Os teste para anticorpos IgM específicos são especialmente úteis para o diagnóstico de infecção congênita e aguda, mas o conhecimento das limitações do exame, particularmente da ocorrência de reações falso-positivas, é extremamente importante. A persistência de anticorpos IgM específicos, algumas vezes por um ano ou mais, também, é problemática e deve ser interpretada em conjunto com os resultados da dosagem de anticorpos IgG. Tendo em vista que muitas pessoas apresentam infecção assintomática, títulos baixos de IgG é de pouco significado. Os títulos em pacientes com infecções oculares crônicas também pode estar baixo.
Pacientes imunocomprometidos, aqueles com AIDS, apresentam anticorpos IgG preexistentes específicos, embora os títulos possam ser baixos, e raramente é observada IgM. A interpretação dos títulos de IgM e IgG varia conforme a metodologia do teste e o fabricante. O laboratório que realiza o exame deve fornecer os critérios necessários para a interpretação
2. RUBÉOLA
A rubéola (sarampo alemão) geralmente produz uma febre branda e uma erupção transitória em crianças e em adultos. O vírus da rubéola circula pela via hematogênica, mesmo nos casos brandos, e a disseminação virêmica transplacentária durante o primeiro trimestre da gravidez pode produzir má formação teratogênicas cardíacas, oculares e cerebrais desvastantes.
Quando há suspeitas de rubéola aguda em uma mulher grávida, o método mais direito e seguro de diagnóstico consiste em detectar os anticorpos IgM anti-rubéola no soro da mulher, por ELISA ou IFA.
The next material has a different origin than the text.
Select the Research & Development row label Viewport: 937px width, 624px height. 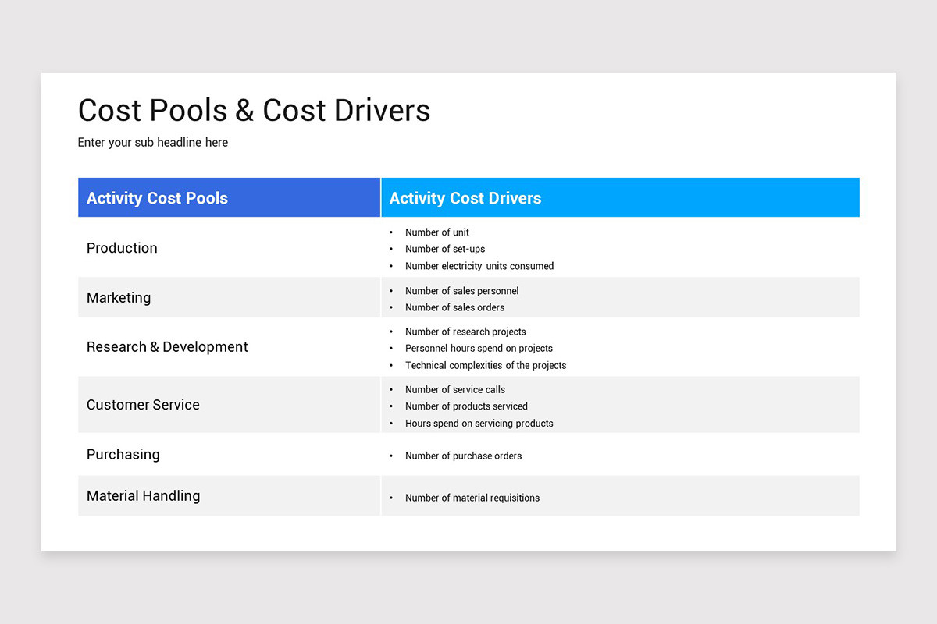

O método de ELISA é o mais realizado devido sua sensibilidade e facilidade, sendo realizado da seguinte forma:
1º PASSO: Colocar o soro do paciente em placas de microtitulação sensibilizadas com anticorpo reagente, se o soro apresentar antígeno se ligará ao anticorpo da fase sólida (ELISA captura), um segundo anticorpo é conjugado com uma enzima e é colocado no poço tendo a capacidade de se ligar ao antígeno;
2º PASSO: Após o segundo anticorpo ser adicionado, será realizada uma lavagem para eliminar os anticorpos não ligados, depois é adicionado o substrato da enzima que irá reagir produzindo um produto colorido que é verificado em espectrofotometria.
BIBLIOGRAFIA
- HENRY, John B; Diagnóstico clínicos e tratamentos por métodos laboratoriais.
20ª Edição. Manole, 2008; - COURA, Dinâmica das Doenças Infecciosas e Parasitárias, 2º volume. Guanabara Koogan, 2005.